A trove of personal letters between Pope John Paul II and a Polish-American woman has been discovered by the BBC. The letters reveal an intense and intimate bond that lasted more than three decades.

If you can imagine a cross between the Vatican newspaper, L'Osservatore Romano, and the Hollywood gossip site, TMZ, you might get something like these letters, reports CBS News correspondent Mark Phillips.

They're about a story of unrequited love -- or they're a story of a long, intellectual friendship. With an overlay of affection, there is plenty of argument for both.

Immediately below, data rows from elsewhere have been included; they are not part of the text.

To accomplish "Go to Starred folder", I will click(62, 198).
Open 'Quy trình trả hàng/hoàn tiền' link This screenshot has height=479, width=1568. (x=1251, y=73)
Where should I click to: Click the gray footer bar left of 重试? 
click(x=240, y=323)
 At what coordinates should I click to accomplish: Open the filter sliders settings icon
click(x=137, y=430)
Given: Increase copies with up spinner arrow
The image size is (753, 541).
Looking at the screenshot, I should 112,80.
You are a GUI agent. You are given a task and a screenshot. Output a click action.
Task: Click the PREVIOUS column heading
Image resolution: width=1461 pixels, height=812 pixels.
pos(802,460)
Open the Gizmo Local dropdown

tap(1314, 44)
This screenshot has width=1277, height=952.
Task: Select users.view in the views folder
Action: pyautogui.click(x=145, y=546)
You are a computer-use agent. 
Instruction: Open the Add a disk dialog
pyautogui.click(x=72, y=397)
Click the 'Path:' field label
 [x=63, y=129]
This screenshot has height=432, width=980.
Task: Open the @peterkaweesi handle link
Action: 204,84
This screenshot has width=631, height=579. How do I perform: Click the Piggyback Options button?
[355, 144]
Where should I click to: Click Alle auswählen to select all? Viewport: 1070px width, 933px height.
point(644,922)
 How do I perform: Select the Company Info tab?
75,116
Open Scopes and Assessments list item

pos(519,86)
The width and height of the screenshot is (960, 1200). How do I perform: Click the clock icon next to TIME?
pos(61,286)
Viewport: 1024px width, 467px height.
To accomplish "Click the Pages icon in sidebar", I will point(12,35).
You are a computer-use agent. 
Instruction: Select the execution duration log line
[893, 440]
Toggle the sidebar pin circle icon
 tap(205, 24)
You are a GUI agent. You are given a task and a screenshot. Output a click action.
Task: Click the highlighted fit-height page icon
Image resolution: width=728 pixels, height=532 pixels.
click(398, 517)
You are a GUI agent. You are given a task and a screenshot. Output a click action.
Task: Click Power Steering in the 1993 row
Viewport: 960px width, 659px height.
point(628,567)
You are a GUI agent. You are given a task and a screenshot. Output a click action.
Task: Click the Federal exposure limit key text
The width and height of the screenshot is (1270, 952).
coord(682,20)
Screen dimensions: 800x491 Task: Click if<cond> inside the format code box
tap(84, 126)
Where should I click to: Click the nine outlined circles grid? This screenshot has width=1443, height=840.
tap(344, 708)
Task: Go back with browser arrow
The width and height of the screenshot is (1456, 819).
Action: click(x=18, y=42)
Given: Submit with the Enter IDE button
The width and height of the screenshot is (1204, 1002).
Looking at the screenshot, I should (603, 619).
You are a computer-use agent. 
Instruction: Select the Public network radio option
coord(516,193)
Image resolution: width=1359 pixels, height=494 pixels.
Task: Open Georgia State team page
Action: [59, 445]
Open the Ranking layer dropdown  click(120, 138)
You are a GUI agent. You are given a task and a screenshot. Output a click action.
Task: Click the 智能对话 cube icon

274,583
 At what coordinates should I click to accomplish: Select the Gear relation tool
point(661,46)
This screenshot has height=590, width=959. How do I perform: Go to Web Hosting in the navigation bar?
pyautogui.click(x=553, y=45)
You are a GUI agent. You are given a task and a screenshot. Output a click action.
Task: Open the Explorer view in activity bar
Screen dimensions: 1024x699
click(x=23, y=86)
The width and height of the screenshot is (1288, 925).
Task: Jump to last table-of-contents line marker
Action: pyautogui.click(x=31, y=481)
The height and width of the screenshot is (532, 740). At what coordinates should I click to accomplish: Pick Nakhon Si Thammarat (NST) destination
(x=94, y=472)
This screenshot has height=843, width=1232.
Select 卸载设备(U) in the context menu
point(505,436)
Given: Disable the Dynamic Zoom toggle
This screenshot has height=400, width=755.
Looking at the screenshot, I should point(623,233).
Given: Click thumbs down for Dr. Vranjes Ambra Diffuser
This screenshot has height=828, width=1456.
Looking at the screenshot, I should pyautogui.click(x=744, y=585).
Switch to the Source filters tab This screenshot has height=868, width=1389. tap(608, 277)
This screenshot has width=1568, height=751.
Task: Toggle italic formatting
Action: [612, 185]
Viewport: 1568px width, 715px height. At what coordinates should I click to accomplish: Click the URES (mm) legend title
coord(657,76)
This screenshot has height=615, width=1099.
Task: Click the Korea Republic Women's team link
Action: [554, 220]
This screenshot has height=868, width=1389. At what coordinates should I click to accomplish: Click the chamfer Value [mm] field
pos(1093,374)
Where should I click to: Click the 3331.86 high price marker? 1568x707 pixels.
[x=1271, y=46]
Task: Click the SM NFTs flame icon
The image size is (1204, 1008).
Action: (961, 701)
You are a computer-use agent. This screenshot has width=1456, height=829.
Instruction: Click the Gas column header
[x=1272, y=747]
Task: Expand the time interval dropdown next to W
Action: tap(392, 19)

In the beginning, Karol Wojtyla from Krakov was a dynamic young priest on the rise. Anna-Teresa Tymieniecka was a Polish emigre, living in the U.S. -- and married.

Yet when they met in Krakov, to collaborate on an English version of a book he'd written, something on some other level clicked.

They began an exchange of letters that continued for the rest of his life. Her letters to him seemed to make him uncomfortable.

"You write about being torn apart, but I could find no answer to these words," Wojtyla said. Particularly the words, "I belong to you."

As he rose up the hierarchy -- a cardinal about to be elected pope -- they continue to correspond. The letters were sent in a way to avoid the Polish communist censors who could have used the whiff of scandal to undermine the powerful Catholic Church.

"It's good you sent your letter by hand, it contains things too deep for the censor's eyes," Cardinal Wojtyla wrote in 1978. "They are so meaningful and deeply personal."

The couple spent time together in Vermont where Tymieniecka had a house. In Poland they went on ski trips together. More than friends, some said, less than lovers.

When Wojtyla is surprisingly elected pope, communication would become more difficult, but not impossible, Pope John Paul soon wrote.

"I promise I will remember everything at this new stage of my journey. I am think about you. In my thoughts I come to Pomfret [her house in Vermont] every day," the pope wrote.

She is said to have come to Rome to be at his bedside as he was dying, but she's been removed from official Vatican history.

The letters are held in the Polish national library. Significantly, his letters have now been released, but hers are still being kept secret. What a story they might tell about the life of this popularly, now sainted, pope.